Task statement >>
Rewrite the items below, replacing "GUI agent" with "UI assistant" wherever it appears and leaving everything else unchanged.
====
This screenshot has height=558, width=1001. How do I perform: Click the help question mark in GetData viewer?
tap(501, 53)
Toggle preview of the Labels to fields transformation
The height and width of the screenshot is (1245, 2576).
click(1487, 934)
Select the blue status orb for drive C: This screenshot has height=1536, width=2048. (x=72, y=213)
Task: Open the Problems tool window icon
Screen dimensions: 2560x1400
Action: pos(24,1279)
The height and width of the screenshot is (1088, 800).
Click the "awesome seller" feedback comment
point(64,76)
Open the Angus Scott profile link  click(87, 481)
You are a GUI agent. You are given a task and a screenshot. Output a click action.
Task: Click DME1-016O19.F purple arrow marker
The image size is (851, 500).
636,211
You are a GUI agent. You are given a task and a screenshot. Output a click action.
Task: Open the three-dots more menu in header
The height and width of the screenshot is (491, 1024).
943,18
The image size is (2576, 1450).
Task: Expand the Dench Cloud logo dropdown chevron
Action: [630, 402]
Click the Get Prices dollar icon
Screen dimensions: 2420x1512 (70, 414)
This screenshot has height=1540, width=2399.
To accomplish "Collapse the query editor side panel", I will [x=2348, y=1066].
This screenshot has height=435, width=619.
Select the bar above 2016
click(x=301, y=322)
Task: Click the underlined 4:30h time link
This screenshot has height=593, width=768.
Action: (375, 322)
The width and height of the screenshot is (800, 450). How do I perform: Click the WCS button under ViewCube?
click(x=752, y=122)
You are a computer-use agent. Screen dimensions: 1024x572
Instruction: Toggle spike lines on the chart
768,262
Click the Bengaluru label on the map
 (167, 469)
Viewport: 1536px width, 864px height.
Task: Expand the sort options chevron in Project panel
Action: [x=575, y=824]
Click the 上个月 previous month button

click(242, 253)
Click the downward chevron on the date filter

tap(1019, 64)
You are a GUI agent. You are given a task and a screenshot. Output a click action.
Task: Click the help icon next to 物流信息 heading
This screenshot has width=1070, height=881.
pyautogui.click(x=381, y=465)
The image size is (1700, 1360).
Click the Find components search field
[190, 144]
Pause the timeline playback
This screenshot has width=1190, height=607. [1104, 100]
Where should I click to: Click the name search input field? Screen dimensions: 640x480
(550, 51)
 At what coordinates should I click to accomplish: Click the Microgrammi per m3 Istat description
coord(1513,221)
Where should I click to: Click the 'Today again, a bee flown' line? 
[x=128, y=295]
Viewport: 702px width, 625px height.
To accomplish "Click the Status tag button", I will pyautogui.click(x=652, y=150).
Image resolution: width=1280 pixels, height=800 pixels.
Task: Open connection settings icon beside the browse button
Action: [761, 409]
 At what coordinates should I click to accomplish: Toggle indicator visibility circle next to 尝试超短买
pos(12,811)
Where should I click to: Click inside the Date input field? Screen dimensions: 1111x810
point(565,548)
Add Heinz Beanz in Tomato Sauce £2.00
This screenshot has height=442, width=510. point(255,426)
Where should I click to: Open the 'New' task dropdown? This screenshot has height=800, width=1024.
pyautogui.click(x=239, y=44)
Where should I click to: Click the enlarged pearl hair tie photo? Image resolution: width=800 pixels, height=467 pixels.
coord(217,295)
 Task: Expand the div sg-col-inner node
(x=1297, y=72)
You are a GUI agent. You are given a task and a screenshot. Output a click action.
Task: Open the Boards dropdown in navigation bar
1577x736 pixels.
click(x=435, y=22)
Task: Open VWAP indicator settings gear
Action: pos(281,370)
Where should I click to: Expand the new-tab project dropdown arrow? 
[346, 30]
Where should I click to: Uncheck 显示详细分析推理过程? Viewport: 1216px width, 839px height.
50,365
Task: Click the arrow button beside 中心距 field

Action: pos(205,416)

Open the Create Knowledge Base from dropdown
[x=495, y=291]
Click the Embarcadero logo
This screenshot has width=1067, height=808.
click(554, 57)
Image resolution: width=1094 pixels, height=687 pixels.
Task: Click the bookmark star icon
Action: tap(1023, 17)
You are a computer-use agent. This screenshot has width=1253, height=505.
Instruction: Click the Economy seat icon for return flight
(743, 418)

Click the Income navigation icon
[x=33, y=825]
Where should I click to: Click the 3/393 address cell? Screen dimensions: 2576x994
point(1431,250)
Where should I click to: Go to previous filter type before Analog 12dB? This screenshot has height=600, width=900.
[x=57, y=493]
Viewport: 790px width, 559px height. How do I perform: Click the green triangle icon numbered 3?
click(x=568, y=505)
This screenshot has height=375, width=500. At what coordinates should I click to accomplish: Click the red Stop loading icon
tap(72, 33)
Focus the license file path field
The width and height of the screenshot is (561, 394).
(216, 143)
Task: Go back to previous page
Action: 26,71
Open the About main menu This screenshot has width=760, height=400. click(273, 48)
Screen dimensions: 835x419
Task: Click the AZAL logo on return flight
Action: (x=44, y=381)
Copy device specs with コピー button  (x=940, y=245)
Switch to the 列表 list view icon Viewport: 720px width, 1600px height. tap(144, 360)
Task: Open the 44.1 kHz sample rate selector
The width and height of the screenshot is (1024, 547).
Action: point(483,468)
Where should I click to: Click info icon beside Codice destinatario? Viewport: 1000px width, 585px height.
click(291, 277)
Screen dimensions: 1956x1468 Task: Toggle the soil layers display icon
====
Completed exercise >>
This screenshot has height=558, width=1001. How do I perform: Click the help question mark in GetData viewer?
tap(501, 53)
Toggle preview of the Labels to fields transformation
The height and width of the screenshot is (1245, 2576).
click(1487, 934)
Select the blue status orb for drive C: This screenshot has height=1536, width=2048. (x=72, y=213)
Task: Open the Problems tool window icon
Screen dimensions: 2560x1400
Action: pos(24,1279)
The height and width of the screenshot is (1088, 800).
Click the "awesome seller" feedback comment
point(64,76)
Open the Angus Scott profile link  click(87, 481)
You are a UI assistant. You are given a task and a screenshot. Output a click action.
Task: Click DME1-016O19.F purple arrow marker
The image size is (851, 500).
636,211
You are a UI assistant. You are given a task and a screenshot. Output a click action.
Task: Open the three-dots more menu in header
The height and width of the screenshot is (491, 1024).
943,18
The image size is (2576, 1450).
Task: Expand the Dench Cloud logo dropdown chevron
Action: [630, 402]
Click the Get Prices dollar icon
Screen dimensions: 2420x1512 (70, 414)
This screenshot has height=1540, width=2399.
To accomplish "Collapse the query editor side panel", I will [x=2348, y=1066].
This screenshot has height=435, width=619.
Select the bar above 2016
click(x=301, y=322)
Task: Click the underlined 4:30h time link
This screenshot has height=593, width=768.
Action: (375, 322)
The width and height of the screenshot is (800, 450). How do I perform: Click the WCS button under ViewCube?
click(x=752, y=122)
You are a computer-use agent. Screen dimensions: 1024x572
Instruction: Toggle spike lines on the chart
768,262
Click the Bengaluru label on the map
 (167, 469)
Viewport: 1536px width, 864px height.
Task: Expand the sort options chevron in Project panel
Action: [x=575, y=824]
Click the 上个月 previous month button

click(242, 253)
Click the downward chevron on the date filter

tap(1019, 64)
You are a UI assistant. You are given a task and a screenshot. Output a click action.
Task: Click the help icon next to 物流信息 heading
This screenshot has width=1070, height=881.
pyautogui.click(x=381, y=465)
The image size is (1700, 1360).
Click the Find components search field
[190, 144]
Pause the timeline playback
This screenshot has width=1190, height=607. [1104, 100]
Where should I click to: Click the name search input field? Screen dimensions: 640x480
(550, 51)
 At what coordinates should I click to accomplish: Click the Microgrammi per m3 Istat description
coord(1513,221)
Where should I click to: Click the 'Today again, a bee flown' line? 
[x=128, y=295]
Viewport: 702px width, 625px height.
To accomplish "Click the Status tag button", I will pyautogui.click(x=652, y=150).
Image resolution: width=1280 pixels, height=800 pixels.
Task: Open connection settings icon beside the browse button
Action: [761, 409]
 At what coordinates should I click to accomplish: Toggle indicator visibility circle next to 尝试超短买
pos(12,811)
Where should I click to: Click inside the Date input field? Screen dimensions: 1111x810
point(565,548)
Add Heinz Beanz in Tomato Sauce £2.00
This screenshot has height=442, width=510. point(255,426)
Where should I click to: Open the 'New' task dropdown? This screenshot has height=800, width=1024.
pyautogui.click(x=239, y=44)
Where should I click to: Click the enlarged pearl hair tie photo? Image resolution: width=800 pixels, height=467 pixels.
coord(217,295)
 Task: Expand the div sg-col-inner node
(x=1297, y=72)
You are a UI assistant. You are given a task and a screenshot. Output a click action.
Task: Open the Boards dropdown in navigation bar
1577x736 pixels.
click(x=435, y=22)
Task: Open VWAP indicator settings gear
Action: pos(281,370)
Where should I click to: Expand the new-tab project dropdown arrow? 
[346, 30]
Where should I click to: Uncheck 显示详细分析推理过程? Viewport: 1216px width, 839px height.
50,365
Task: Click the arrow button beside 中心距 field

Action: pos(205,416)

Open the Create Knowledge Base from dropdown
[x=495, y=291]
Click the Embarcadero logo
This screenshot has width=1067, height=808.
click(554, 57)
Image resolution: width=1094 pixels, height=687 pixels.
Task: Click the bookmark star icon
Action: tap(1023, 17)
You are a computer-use agent. This screenshot has width=1253, height=505.
Instruction: Click the Economy seat icon for return flight
(743, 418)

Click the Income navigation icon
[x=33, y=825]
Where should I click to: Click the 3/393 address cell? Screen dimensions: 2576x994
point(1431,250)
Where should I click to: Go to previous filter type before Analog 12dB? This screenshot has height=600, width=900.
[x=57, y=493]
Viewport: 790px width, 559px height. How do I perform: Click the green triangle icon numbered 3?
click(x=568, y=505)
This screenshot has height=375, width=500. At what coordinates should I click to accomplish: Click the red Stop loading icon
tap(72, 33)
Focus the license file path field
The width and height of the screenshot is (561, 394).
(216, 143)
Task: Go back to previous page
Action: 26,71
Open the About main menu This screenshot has width=760, height=400. click(273, 48)
Screen dimensions: 835x419
Task: Click the AZAL logo on return flight
Action: (x=44, y=381)
Copy device specs with コピー button  (x=940, y=245)
Switch to the 列表 list view icon Viewport: 720px width, 1600px height. tap(144, 360)
Task: Open the 44.1 kHz sample rate selector
The width and height of the screenshot is (1024, 547).
Action: point(483,468)
Where should I click to: Click info icon beside Codice destinatario? Viewport: 1000px width, 585px height.
click(291, 277)
Screen dimensions: 1956x1468 Task: Toggle the soil layers display icon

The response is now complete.